Motto: Pokorne ciele dwie matki ssie.
(polski aforyzm)

W armii nie ma znaczenia gdzie - w Jednostce, w instytucji czy organizacji wojskowej nie można się wyróżniać niczym, bez znaczenia "in plus" czy "in minus". Najlepiej stać "w środku". Tak samo ma przechlapane oferma jak i perfekcjonista, wybitnie uzdolniona jednostka. Ofermę, psychicznie i fizycznie gnębią wszyscy, szczególnie kadra, bardziej podoficerska niż oficerska, stare wojsko - fala, a nawet koledzy z tego samego poboru.
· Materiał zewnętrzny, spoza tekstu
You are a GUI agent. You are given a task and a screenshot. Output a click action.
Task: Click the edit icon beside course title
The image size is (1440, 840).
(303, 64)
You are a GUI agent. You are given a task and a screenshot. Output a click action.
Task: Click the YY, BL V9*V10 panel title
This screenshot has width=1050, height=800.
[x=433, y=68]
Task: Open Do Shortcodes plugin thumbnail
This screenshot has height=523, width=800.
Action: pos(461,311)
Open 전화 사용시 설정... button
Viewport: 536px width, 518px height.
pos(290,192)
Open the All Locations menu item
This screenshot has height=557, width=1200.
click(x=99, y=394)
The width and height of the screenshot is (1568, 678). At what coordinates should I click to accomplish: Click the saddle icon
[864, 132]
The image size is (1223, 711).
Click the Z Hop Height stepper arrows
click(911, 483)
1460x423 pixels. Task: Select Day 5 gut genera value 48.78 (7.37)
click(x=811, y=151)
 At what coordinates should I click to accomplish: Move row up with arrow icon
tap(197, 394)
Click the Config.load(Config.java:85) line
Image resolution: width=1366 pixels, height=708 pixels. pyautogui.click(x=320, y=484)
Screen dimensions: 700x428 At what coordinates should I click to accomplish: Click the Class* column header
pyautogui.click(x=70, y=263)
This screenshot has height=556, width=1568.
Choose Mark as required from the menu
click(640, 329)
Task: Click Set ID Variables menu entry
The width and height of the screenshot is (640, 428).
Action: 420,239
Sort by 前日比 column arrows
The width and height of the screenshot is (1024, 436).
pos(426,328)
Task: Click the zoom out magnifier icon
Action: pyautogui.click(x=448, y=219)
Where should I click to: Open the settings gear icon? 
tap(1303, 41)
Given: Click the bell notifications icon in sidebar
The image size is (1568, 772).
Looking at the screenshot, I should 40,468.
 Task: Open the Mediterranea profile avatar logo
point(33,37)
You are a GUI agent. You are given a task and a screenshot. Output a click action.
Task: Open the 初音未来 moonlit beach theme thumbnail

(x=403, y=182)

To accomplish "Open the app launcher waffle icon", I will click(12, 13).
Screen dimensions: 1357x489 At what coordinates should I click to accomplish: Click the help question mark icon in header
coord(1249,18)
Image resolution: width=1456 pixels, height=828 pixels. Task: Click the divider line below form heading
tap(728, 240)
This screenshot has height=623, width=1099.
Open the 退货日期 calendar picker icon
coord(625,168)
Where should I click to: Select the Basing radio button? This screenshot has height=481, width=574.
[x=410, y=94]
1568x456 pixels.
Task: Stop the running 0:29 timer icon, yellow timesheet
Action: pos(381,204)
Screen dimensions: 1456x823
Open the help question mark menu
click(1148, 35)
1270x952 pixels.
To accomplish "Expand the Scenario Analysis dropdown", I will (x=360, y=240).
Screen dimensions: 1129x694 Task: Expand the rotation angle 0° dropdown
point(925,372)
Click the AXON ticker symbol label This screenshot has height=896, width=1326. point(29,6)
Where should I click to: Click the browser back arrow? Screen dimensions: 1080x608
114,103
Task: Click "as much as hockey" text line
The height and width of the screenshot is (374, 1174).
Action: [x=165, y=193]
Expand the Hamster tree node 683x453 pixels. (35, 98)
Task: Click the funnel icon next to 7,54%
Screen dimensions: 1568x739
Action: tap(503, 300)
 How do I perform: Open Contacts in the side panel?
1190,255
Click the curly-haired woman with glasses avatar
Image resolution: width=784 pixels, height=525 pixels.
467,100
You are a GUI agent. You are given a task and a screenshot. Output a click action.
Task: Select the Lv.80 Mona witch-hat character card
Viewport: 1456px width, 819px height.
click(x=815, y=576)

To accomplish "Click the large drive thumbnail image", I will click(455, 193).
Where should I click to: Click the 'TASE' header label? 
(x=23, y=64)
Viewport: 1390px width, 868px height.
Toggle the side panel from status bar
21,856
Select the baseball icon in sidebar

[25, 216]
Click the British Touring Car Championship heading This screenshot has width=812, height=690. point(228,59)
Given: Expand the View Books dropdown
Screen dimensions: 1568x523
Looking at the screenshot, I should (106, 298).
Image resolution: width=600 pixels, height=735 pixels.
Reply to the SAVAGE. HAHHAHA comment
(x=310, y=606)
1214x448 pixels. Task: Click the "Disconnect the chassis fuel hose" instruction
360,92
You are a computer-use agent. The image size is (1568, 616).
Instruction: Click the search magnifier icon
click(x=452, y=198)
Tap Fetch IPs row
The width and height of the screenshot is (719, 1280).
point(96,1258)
Osobnik wybitnie uzdolniony jest w z kolei wykorzystywany przez "zawodowych" i stare wojsko. Oczywiście status ofermy jest najgorszy, ale osoby, które w jakiś sposób wyróżniają się wyglądem, zdolnościami artystycznymi lub czymkolwiek innym mają "przerąbane". Nie chwal się cechami zewnętrznymi, by zwrócić na siebie uwagę.

Rada 1. Maskuj wygląd, który Cię wyróżnia

O ile owłosienie jednostkowy fryzjer z satysfakcją skoryguje, to z dziarą będą kłopoty.

Nie popisuj się swoimi wiadomościami (jak nie musisz), wygranym konkursami i quizami oraz różnymi zdolnościami, bo będziesz zobowiązany pisać przełożonym sprawozdania, rozkazy, prace kontrolne w liceach wieczorowych czy wyższych szkołach zawodowych, robić gazetki propagandowe oraz odrabiać za latorośle kadry wypracowania z języka polskiego lub zadania matematyczno- fizyczne.

Rada 2. Maskuj swoją wiedzę lub umiejętności

Kaprale, trepy (ogólnie kadra zawodowa) nie lubią mądrych, przemądrzałych mędrków, mędrców i proroków.

Na pytanie: "Kto jest pianistą?" Nie zgłaszaj się! Zamiast grać Chopina będziesz musiał na X piętro wnieść z kolegą, takim samym wirtuozem - muzykiem fortepian dla córki dowódcy.

Rada 3. Nie sraj we własne kompanijne gniazdo, co krótko i na temat tłumacząc:
przestrzegaj VII-go przykazania (nie kradnij) oraz nie bądź (kapuś).